The year was 2018. The United States was facing yet another wave of illegal immigration across the southwest border.
I would say it was like Groundhog Day, but things seemed very different then. In past years, most illegal immigrants were adult men from Mexico. Now, the majority were from Honduras, Guatemala, and El Salvador, but over 130 different nationalities were mixed in. Thousands of families were entering illegally, then surrendering to the first agents they can find to claim asylum.
Or at least they claim to be families. It’s nearly impossible to know if a child is related to the adult without conducting in-depth interviews. And with thousands of illegal entries per day, agents don’t have time to conduct those interviews.
Cartels make billions smuggling migrants into the U.S. from around the world. More importantly, the cartels leverage the massive volume of migrants to overwhelm Border Patrol resources and create voids in border security. This allows them to easily smuggle narcotics and criminals into the U.S.
Ever wondered why a migrant family fully intent on surrendering and asking for asylum would wait until after dark to cross the border? It is because the cartels control the crossings.
Word was out that if you cross into the U.S. as a family and claim asylum, you will get released into the U.S. within a few days, or even hours. Intel indicated that human traffickers were now selling or renting children to create families to exploit this asylum loophole. By the end of 2018, the U.S. Border Patrol was consistently arresting more “family groups” than single adults. The agents knew these weren’t all real families, but they lack the time to prove it.
Something else in 2018 else seemed very different, too. The presidential administration at the time actually cared. Every president has said that border security was important, but this president was making it a priority. For the first time in my career, a president was acknowledging that border security is national security.
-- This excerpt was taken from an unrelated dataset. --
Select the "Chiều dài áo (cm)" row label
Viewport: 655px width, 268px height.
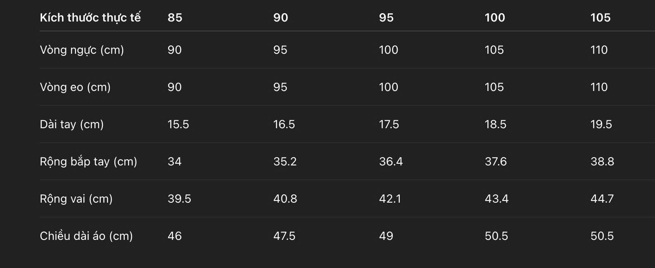[x=86, y=236]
He made it clear to his entire team that we simply must know who and what is entering our homeland, and that we should listen to our career border security experts.
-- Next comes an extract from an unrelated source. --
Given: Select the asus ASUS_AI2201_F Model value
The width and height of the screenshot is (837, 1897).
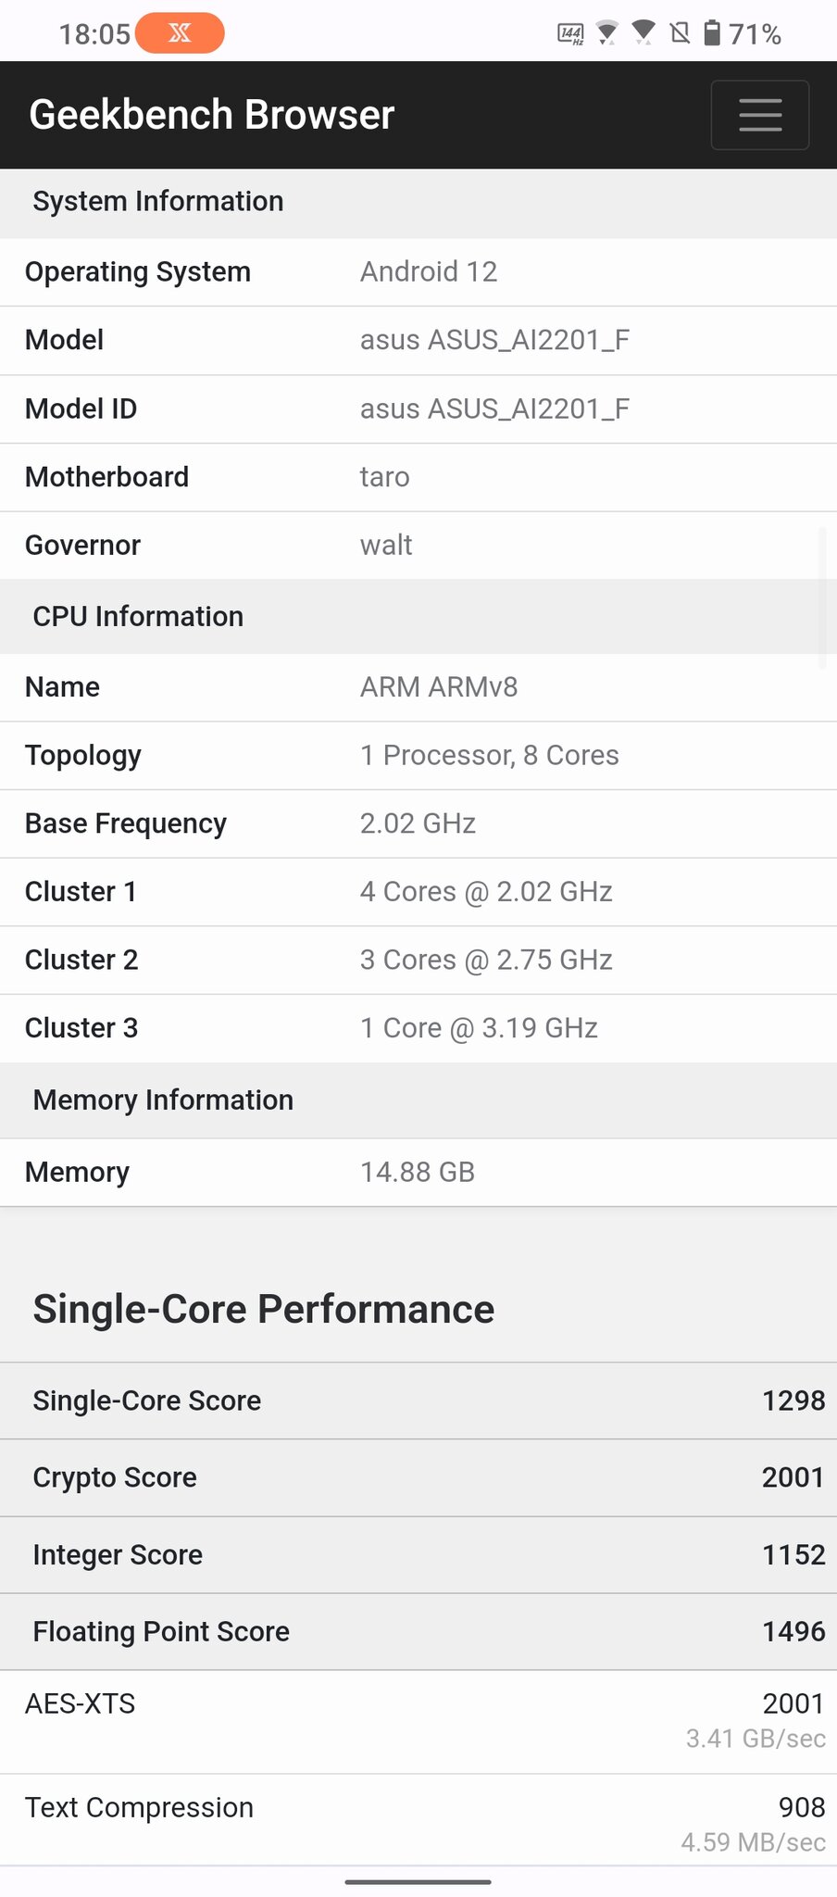Looking at the screenshot, I should (494, 340).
While the public attention was directed toward the construction of the border wall system, a significant effort was underway behind the scenes to build a multination coalition throughout the western hemisphere. It was a priority to stem this asylum-fraud loophole and protect children from exploitation. If we could ensure due process while dramatically reducing the fraud, then the number of illegal entries would decline and agents would have more time to devote to enforcement — to include investigating the fake families and child trafficking that our system had allowed.
By early 2019, DHS was rolling out the Migrant Protection Protocols, more commonly known as “Remain in Mexico.” Other programs were also being unveiled, including expedited asylum reviews at the border, foreign electronic identification verifications to expedite repatriation, and efforts to establish cooperative asylum agreements with several countries.
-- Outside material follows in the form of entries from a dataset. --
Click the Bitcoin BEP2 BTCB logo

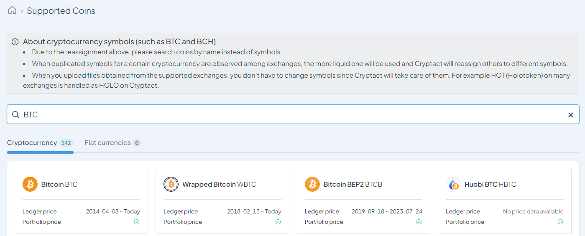(x=312, y=184)
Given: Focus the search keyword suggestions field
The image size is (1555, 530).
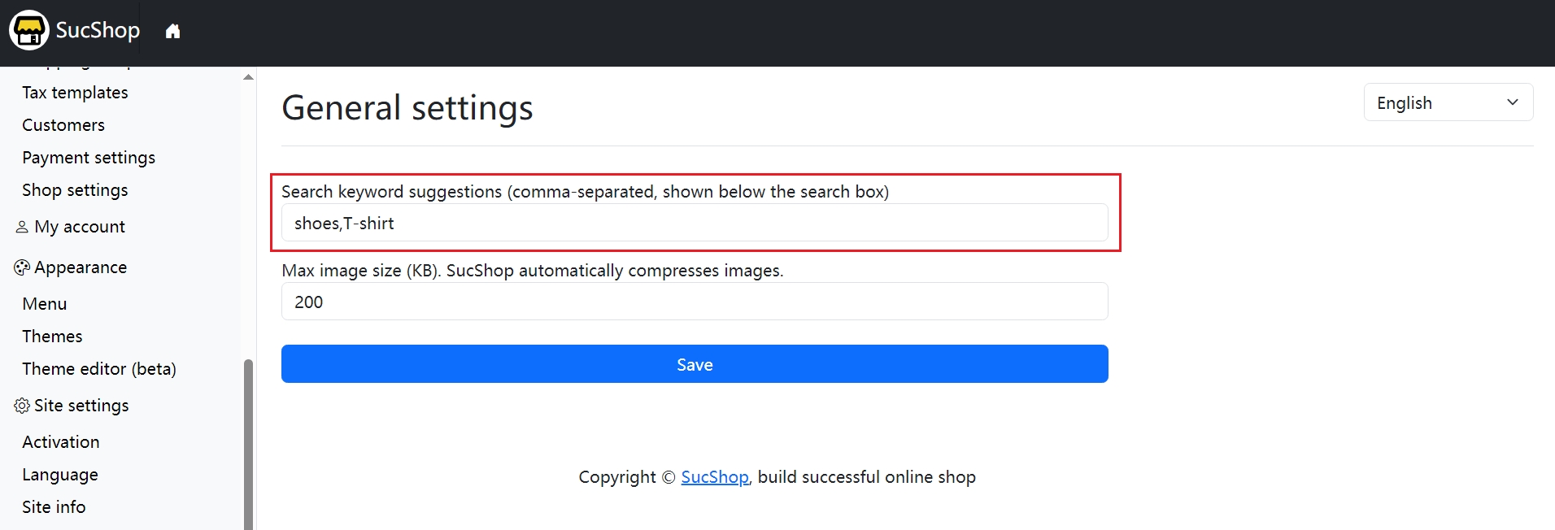Looking at the screenshot, I should [x=695, y=223].
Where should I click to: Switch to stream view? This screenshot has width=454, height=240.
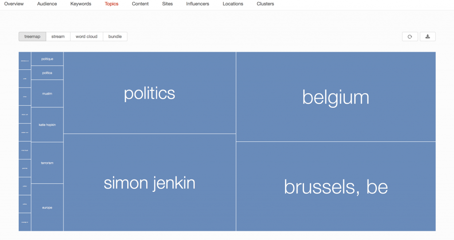(x=58, y=37)
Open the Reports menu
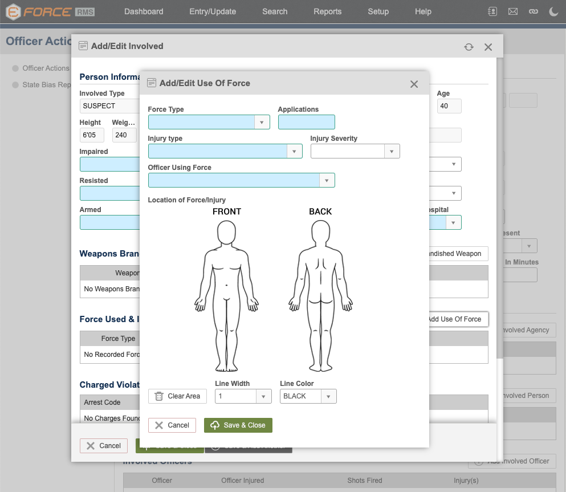This screenshot has width=566, height=492. 327,11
Illegal entries dropped dramatically. From a high of over 84,400 family unit apprehensions in a single month, by December, that number had dropped to 8,595. By March 2020, it dropped below 3500. Agents spent less time processing and more on enforcement. Child traffickers were identified and charged. In one case, the same child was forced to make the journey from Central America repeatedly with a new “family” each time. Border security was getting better every day.
The year is now 2021. The Biden administration stopped all border wall system construction and shut down every effective program developed during the prior four years. Catch-and-release is back and expanded. Tens of thousands of FMUAs have been released into the U.S. with a simple notice to self-report to ICE once they get to their destination. Others are issued a Notice to Appear in court later and then released. Still, others are being granted parole into the U.S. under a provision of law that is only supposed to be used on a limited case-by-case basis. The equivalent of a large 2019-like caravan now crosses the border illegally every day. More than 1.6 million illegal immigrants from 150 different nations were encountered illegally entering the U.S. in FY2021. Of those, 479,728 claimed to be part of a family group. There were also approximately 400,000 known instances in which individuals got away.
Yet DHS Secretary Alejandro Mayorkas insists the border is secure.
I asked a current DHS career official how we lost control of the border so quickly. This is what he said: “The former administration detailed career experts to a multitude of positions to ensure that the components’ voices were heard. This administration has a bunch of inexperienced appointees who’ve never worked in the government dictating immigration [and border] policy from afar, totally ignoring warnings from career experts.”
Border security is national security.
Retired U.S. Border Patrol Chief Rodney Scott is a distinguished senior fellow for border security at the Texas Public Policy Foundation.